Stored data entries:

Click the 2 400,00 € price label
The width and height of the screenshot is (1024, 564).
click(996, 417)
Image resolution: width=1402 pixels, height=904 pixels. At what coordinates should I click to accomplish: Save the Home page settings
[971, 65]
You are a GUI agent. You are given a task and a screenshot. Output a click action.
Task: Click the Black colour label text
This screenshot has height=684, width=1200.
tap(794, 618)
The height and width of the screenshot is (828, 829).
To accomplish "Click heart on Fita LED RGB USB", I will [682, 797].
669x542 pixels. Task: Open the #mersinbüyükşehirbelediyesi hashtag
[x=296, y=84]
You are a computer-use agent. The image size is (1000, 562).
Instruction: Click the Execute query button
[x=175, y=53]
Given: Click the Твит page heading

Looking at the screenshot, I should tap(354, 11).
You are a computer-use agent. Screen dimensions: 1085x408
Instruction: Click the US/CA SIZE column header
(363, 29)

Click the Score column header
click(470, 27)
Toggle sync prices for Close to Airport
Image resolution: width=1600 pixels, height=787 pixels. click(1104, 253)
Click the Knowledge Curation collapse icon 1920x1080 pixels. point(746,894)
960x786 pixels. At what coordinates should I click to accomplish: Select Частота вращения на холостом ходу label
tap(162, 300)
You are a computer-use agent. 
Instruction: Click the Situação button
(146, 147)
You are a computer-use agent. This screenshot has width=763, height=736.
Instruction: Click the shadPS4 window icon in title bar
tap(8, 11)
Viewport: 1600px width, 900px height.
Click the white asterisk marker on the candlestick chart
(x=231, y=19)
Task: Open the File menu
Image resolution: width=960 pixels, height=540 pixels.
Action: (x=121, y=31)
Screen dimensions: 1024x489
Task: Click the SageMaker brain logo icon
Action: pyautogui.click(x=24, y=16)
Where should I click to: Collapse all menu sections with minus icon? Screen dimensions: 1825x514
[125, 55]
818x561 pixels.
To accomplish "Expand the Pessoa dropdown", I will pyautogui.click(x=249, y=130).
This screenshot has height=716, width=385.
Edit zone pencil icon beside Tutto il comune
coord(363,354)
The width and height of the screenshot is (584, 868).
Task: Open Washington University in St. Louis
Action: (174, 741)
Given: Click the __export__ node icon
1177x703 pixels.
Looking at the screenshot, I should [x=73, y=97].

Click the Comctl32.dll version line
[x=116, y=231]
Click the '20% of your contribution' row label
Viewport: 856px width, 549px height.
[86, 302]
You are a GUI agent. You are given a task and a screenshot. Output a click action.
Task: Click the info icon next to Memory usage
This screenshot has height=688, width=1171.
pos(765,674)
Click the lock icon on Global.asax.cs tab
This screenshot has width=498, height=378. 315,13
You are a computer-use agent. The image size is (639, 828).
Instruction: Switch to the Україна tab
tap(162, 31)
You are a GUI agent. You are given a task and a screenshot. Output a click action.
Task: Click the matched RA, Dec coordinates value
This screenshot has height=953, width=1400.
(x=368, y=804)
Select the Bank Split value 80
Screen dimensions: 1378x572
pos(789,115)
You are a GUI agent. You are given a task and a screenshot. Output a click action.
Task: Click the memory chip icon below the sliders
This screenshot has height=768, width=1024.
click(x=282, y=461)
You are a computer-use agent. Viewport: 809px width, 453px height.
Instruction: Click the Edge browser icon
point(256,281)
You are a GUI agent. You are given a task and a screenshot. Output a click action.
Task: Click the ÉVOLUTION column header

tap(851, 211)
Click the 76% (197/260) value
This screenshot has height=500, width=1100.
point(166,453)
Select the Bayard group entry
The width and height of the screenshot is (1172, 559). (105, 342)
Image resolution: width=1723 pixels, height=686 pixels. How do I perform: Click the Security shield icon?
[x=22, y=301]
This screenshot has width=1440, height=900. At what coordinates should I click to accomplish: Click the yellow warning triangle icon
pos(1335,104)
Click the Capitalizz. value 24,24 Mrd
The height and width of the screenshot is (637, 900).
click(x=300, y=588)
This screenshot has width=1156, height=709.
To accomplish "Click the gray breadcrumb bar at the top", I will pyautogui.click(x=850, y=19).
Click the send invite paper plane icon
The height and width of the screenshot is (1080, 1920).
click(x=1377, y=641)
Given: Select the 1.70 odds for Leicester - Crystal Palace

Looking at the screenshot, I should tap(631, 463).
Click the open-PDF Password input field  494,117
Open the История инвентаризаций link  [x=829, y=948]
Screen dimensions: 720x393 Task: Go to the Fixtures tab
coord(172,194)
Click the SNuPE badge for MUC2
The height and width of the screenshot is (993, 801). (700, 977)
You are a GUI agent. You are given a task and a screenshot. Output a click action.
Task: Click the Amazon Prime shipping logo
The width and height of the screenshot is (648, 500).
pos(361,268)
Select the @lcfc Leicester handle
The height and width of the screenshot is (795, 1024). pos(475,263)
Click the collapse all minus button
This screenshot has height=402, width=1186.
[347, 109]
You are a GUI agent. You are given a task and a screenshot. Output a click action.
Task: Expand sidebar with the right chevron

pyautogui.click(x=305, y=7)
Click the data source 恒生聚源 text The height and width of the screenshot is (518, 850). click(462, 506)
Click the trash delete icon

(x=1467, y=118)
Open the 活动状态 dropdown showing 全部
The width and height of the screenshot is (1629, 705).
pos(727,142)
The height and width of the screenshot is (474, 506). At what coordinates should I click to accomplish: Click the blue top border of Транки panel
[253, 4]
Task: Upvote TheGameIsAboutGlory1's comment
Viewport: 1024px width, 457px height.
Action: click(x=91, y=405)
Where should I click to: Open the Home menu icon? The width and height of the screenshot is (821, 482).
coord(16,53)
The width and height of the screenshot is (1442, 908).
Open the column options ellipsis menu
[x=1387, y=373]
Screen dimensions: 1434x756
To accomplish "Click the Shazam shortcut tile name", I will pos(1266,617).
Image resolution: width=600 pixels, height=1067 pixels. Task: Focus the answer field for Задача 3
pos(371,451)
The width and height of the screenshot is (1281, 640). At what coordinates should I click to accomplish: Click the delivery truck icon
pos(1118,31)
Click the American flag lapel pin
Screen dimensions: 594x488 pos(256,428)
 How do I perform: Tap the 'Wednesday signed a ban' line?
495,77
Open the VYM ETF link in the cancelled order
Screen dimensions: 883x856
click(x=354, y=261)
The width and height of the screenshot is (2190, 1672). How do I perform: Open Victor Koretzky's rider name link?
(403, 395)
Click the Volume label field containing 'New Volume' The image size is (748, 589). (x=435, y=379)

◆ Description of the task: Each entry in the data must be copied exactly.

◆ Result below:
Click the 2 400,00 € price label
The width and height of the screenshot is (1024, 564).
click(996, 417)
Image resolution: width=1402 pixels, height=904 pixels. At what coordinates should I click to accomplish: Save the Home page settings
[971, 65]
You are a GUI agent. You are given a task and a screenshot. Output a click action.
Task: Click the Black colour label text
This screenshot has height=684, width=1200.
tap(794, 618)
The height and width of the screenshot is (828, 829).
To accomplish "Click heart on Fita LED RGB USB", I will [682, 797].
669x542 pixels. Task: Open the #mersinbüyükşehirbelediyesi hashtag
[x=296, y=84]
You are a computer-use agent. The image size is (1000, 562).
Instruction: Click the Execute query button
[x=175, y=53]
Given: Click the Твит page heading

Looking at the screenshot, I should tap(354, 11).
You are a computer-use agent. Screen dimensions: 1085x408
Instruction: Click the US/CA SIZE column header
(363, 29)

Click the Score column header
click(470, 27)
Toggle sync prices for Close to Airport
Image resolution: width=1600 pixels, height=787 pixels. click(1104, 253)
Click the Knowledge Curation collapse icon 1920x1080 pixels. point(746,894)
960x786 pixels. At what coordinates should I click to accomplish: Select Частота вращения на холостом ходу label
tap(162, 300)
You are a computer-use agent. 
Instruction: Click the Situação button
(146, 147)
You are a computer-use agent. This screenshot has width=763, height=736.
Instruction: Click the shadPS4 window icon in title bar
tap(8, 11)
Viewport: 1600px width, 900px height.
Click the white asterisk marker on the candlestick chart
(x=231, y=19)
Task: Open the File menu
Image resolution: width=960 pixels, height=540 pixels.
Action: (x=121, y=31)
Screen dimensions: 1024x489
Task: Click the SageMaker brain logo icon
Action: pyautogui.click(x=24, y=16)
Where should I click to: Collapse all menu sections with minus icon? Screen dimensions: 1825x514
[125, 55]
818x561 pixels.
To accomplish "Expand the Pessoa dropdown", I will pyautogui.click(x=249, y=130).
This screenshot has height=716, width=385.
Edit zone pencil icon beside Tutto il comune
coord(363,354)
The width and height of the screenshot is (584, 868).
Task: Open Washington University in St. Louis
Action: (174, 741)
Given: Click the __export__ node icon
1177x703 pixels.
Looking at the screenshot, I should [x=73, y=97].

Click the Comctl32.dll version line
[x=116, y=231]
Click the '20% of your contribution' row label
Viewport: 856px width, 549px height.
[86, 302]
You are a GUI agent. You are given a task and a screenshot. Output a click action.
Task: Click the info icon next to Memory usage
This screenshot has height=688, width=1171.
pos(765,674)
Click the lock icon on Global.asax.cs tab
This screenshot has width=498, height=378. 315,13
You are a computer-use agent. The image size is (639, 828).
Instruction: Switch to the Україна tab
tap(162, 31)
You are a GUI agent. You are given a task and a screenshot. Output a click action.
Task: Click the matched RA, Dec coordinates value
This screenshot has height=953, width=1400.
(x=368, y=804)
Select the Bank Split value 80
Screen dimensions: 1378x572
pos(789,115)
You are a GUI agent. You are given a task and a screenshot. Output a click action.
Task: Click the memory chip icon below the sliders
This screenshot has height=768, width=1024.
click(x=282, y=461)
You are a computer-use agent. Viewport: 809px width, 453px height.
Instruction: Click the Edge browser icon
point(256,281)
You are a GUI agent. You are given a task and a screenshot. Output a click action.
Task: Click the ÉVOLUTION column header

tap(851, 211)
Click the 76% (197/260) value
This screenshot has height=500, width=1100.
point(166,453)
Select the Bayard group entry
The width and height of the screenshot is (1172, 559). (105, 342)
Image resolution: width=1723 pixels, height=686 pixels. How do I perform: Click the Security shield icon?
[x=22, y=301]
This screenshot has width=1440, height=900. At what coordinates should I click to accomplish: Click the yellow warning triangle icon
pos(1335,104)
Click the Capitalizz. value 24,24 Mrd
The height and width of the screenshot is (637, 900).
click(x=300, y=588)
This screenshot has width=1156, height=709.
To accomplish "Click the gray breadcrumb bar at the top", I will pyautogui.click(x=850, y=19).
Click the send invite paper plane icon
The height and width of the screenshot is (1080, 1920).
click(x=1377, y=641)
Given: Select the 1.70 odds for Leicester - Crystal Palace

Looking at the screenshot, I should tap(631, 463).
Click the open-PDF Password input field  494,117
Open the История инвентаризаций link  [x=829, y=948]
Screen dimensions: 720x393 Task: Go to the Fixtures tab
coord(172,194)
Click the SNuPE badge for MUC2
The height and width of the screenshot is (993, 801). (700, 977)
You are a GUI agent. You are given a task and a screenshot. Output a click action.
Task: Click the Amazon Prime shipping logo
The width and height of the screenshot is (648, 500).
pos(361,268)
Select the @lcfc Leicester handle
The height and width of the screenshot is (795, 1024). pos(475,263)
Click the collapse all minus button
This screenshot has height=402, width=1186.
[347, 109]
You are a GUI agent. You are given a task and a screenshot. Output a click action.
Task: Expand sidebar with the right chevron

pyautogui.click(x=305, y=7)
Click the data source 恒生聚源 text The height and width of the screenshot is (518, 850). click(462, 506)
Click the trash delete icon

(x=1467, y=118)
Open the 活动状态 dropdown showing 全部
The width and height of the screenshot is (1629, 705).
pos(727,142)
The height and width of the screenshot is (474, 506). At what coordinates should I click to accomplish: Click the blue top border of Транки panel
[253, 4]
Task: Upvote TheGameIsAboutGlory1's comment
Viewport: 1024px width, 457px height.
Action: click(x=91, y=405)
Where should I click to: Open the Home menu icon? The width and height of the screenshot is (821, 482).
coord(16,53)
The width and height of the screenshot is (1442, 908).
Open the column options ellipsis menu
[x=1387, y=373]
Screen dimensions: 1434x756
To accomplish "Click the Shazam shortcut tile name", I will pos(1266,617).
Image resolution: width=600 pixels, height=1067 pixels. Task: Focus the answer field for Задача 3
pos(371,451)
The width and height of the screenshot is (1281, 640). At what coordinates should I click to accomplish: Click the delivery truck icon
pos(1118,31)
Click the American flag lapel pin
Screen dimensions: 594x488 pos(256,428)
 How do I perform: Tap the 'Wednesday signed a ban' line?
495,77
Open the VYM ETF link in the cancelled order
Screen dimensions: 883x856
click(x=354, y=261)
The width and height of the screenshot is (2190, 1672). How do I perform: Open Victor Koretzky's rider name link?
(403, 395)
Click the Volume label field containing 'New Volume' The image size is (748, 589). (x=435, y=379)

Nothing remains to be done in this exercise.